*** Opening Entries supplied ***
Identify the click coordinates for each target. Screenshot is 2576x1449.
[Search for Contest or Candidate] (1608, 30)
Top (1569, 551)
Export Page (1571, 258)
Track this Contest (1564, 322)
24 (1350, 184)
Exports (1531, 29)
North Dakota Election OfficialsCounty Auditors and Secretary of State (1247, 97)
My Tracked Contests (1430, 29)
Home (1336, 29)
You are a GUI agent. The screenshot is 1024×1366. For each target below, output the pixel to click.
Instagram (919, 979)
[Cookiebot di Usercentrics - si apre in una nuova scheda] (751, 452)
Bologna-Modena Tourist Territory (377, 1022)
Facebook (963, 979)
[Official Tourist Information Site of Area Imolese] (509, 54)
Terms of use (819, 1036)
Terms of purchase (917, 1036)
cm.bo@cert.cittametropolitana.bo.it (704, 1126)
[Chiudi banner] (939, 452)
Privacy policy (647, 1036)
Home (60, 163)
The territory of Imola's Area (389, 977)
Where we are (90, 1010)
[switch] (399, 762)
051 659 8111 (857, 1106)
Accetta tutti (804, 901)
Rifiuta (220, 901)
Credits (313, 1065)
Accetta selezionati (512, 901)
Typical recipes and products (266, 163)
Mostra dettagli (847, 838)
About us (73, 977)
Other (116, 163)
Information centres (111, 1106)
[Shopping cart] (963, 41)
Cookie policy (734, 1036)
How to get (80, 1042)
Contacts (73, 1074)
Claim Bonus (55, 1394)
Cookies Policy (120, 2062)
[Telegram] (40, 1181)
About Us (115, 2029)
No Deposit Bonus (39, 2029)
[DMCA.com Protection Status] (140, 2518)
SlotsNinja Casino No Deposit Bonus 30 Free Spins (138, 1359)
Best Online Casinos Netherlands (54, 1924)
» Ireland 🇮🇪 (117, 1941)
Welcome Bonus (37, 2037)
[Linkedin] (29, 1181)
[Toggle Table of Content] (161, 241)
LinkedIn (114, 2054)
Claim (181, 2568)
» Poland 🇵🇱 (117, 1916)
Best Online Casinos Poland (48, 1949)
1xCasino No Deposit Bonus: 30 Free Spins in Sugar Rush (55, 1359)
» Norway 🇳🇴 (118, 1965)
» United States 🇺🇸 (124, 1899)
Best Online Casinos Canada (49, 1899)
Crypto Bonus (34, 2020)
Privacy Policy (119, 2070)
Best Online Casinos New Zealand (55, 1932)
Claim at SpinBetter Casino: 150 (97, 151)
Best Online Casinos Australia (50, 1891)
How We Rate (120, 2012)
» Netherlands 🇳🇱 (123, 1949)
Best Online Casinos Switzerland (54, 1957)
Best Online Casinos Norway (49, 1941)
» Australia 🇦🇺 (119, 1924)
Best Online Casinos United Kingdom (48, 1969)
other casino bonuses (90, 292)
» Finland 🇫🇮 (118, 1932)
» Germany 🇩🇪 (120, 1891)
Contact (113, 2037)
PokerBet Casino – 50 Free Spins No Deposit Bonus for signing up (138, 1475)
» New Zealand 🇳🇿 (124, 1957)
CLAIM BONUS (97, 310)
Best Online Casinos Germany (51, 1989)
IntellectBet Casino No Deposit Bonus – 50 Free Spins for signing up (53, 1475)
*** Closing Entries supplied ***
_What is being asked_
With the line that has "Information centres (111, 1106)" as the first and the line that has "1xCasino No Deposit" as the last, repeat exactly that run of lines above and no more.

_Task output_
Information centres (111, 1106)
[Shopping cart] (963, 41)
Cookie policy (734, 1036)
How to get (80, 1042)
Contacts (73, 1074)
Claim Bonus (55, 1394)
Cookies Policy (120, 2062)
[Telegram] (40, 1181)
About Us (115, 2029)
No Deposit Bonus (39, 2029)
[DMCA.com Protection Status] (140, 2518)
SlotsNinja Casino No Deposit Bonus 30 Free Spins (138, 1359)
Best Online Casinos Netherlands (54, 1924)
» Ireland 🇮🇪 (117, 1941)
Welcome Bonus (37, 2037)
[Linkedin] (29, 1181)
[Toggle Table of Content] (161, 241)
LinkedIn (114, 2054)
Claim (181, 2568)
» Poland 🇵🇱 (117, 1916)
Best Online Casinos Poland (48, 1949)
1xCasino No Deposit Bonus: 30 Free Spins in Sugar Rush (55, 1359)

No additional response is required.